Si la filosofía es definida etimológicamente como amor a la sabiduría, el quehacer del filósofo es el de un amante eternamente eludido porque la sabiduría es una hermosa doncella que no puede ser poseída definitivamente.
Debido a eso, Óscar Pintado Fernández llamó a la tarea filosófica “un quehacer enamorado”, en un artículo publicado en la Revista de Filosofía Themata número 37, en 2006, titulado “Decir y mostrar: El silencio del maestro”, que dedicó a su eximio y extinto profesor Jorge Vicente Arregui, a quien sus amigos conocieron cariñosamente como Gorka.
Recordando a su insigne profesor, señaló: “Poseía las dos grandes cualidades que, fijándonos en Sócrates, han de asistir al filósofo y, como veremos, al maestro: la humildad y la pasión”.
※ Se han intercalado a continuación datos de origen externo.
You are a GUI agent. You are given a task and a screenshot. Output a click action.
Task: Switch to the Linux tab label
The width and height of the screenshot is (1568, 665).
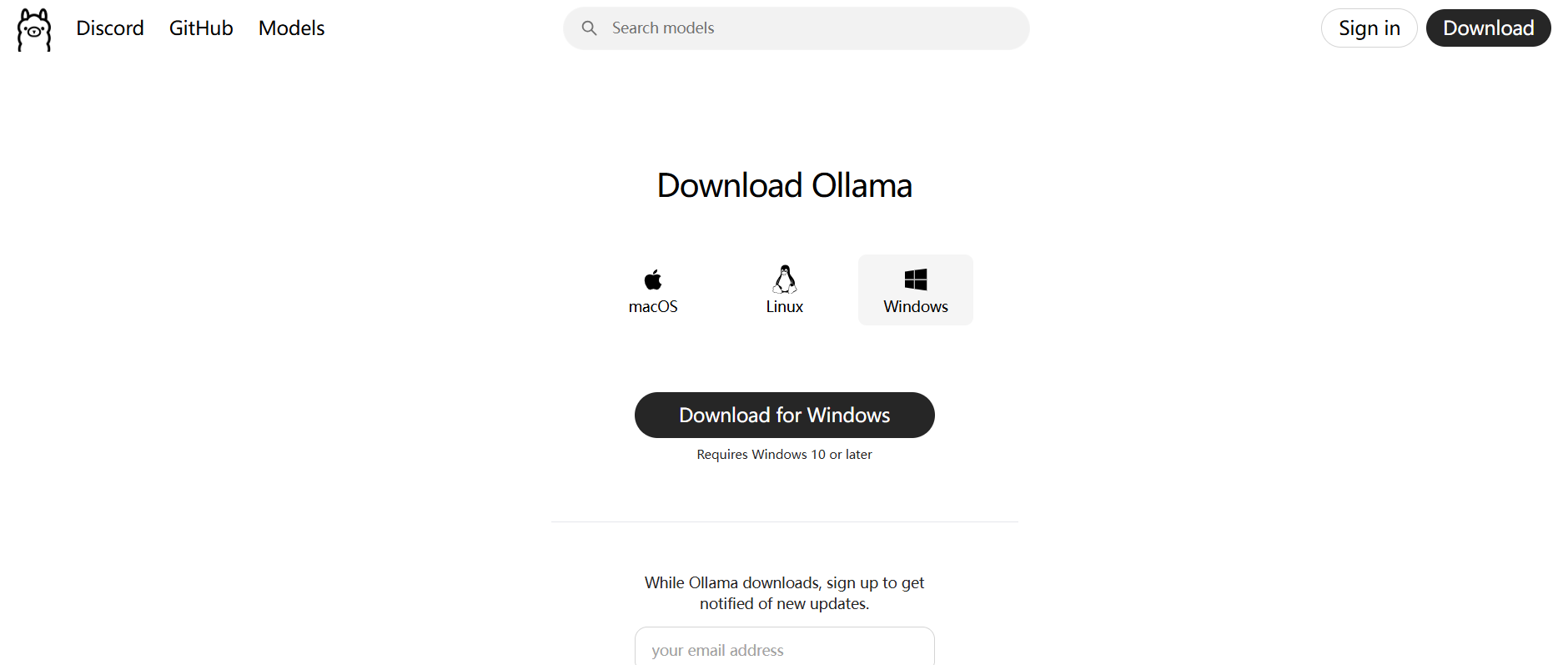pyautogui.click(x=784, y=306)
La pasión de Gorka era la verdad, prosiguió, y la perseguía con la humildad de quien se sabe ignorante e incapaz de enseñar, porque quien de verdad importa es el alumno: “El maestro nunca sabe que lo es. Como Levinas decía, y Gorka me repetía, no hace el padre al hijo, sino al revés. Lo mismo ha de suceder con la relación maestro-alumno”.
Pintado Fernández continuó retratando fielmente a Gorka: “¿Qué hace un maestro? ¿En qué consiste su magisterio? El maestro ama en silencio los pensamientos del alumno. El maestro enseña al alumno el camino que le conduce a sí mismo, a conocerse a sí mismo, a la verdad”.
Indicó que Gorka, como auténtico maestro, buscó que cada alumno elaborara su propio proyecto con silente y comprometido apoyo: “Amó lo verdadero con un silencio que sobrepasaba su fama, pero nunca la amistad. Por eso, sus palabras repletas del silente vivir, son un privilegio para sus discípulos y sus amigos y no dejan de resonar. Porque nunca hubo vacíos”.
¿Concibo el magisterio como un quehacer enamorado?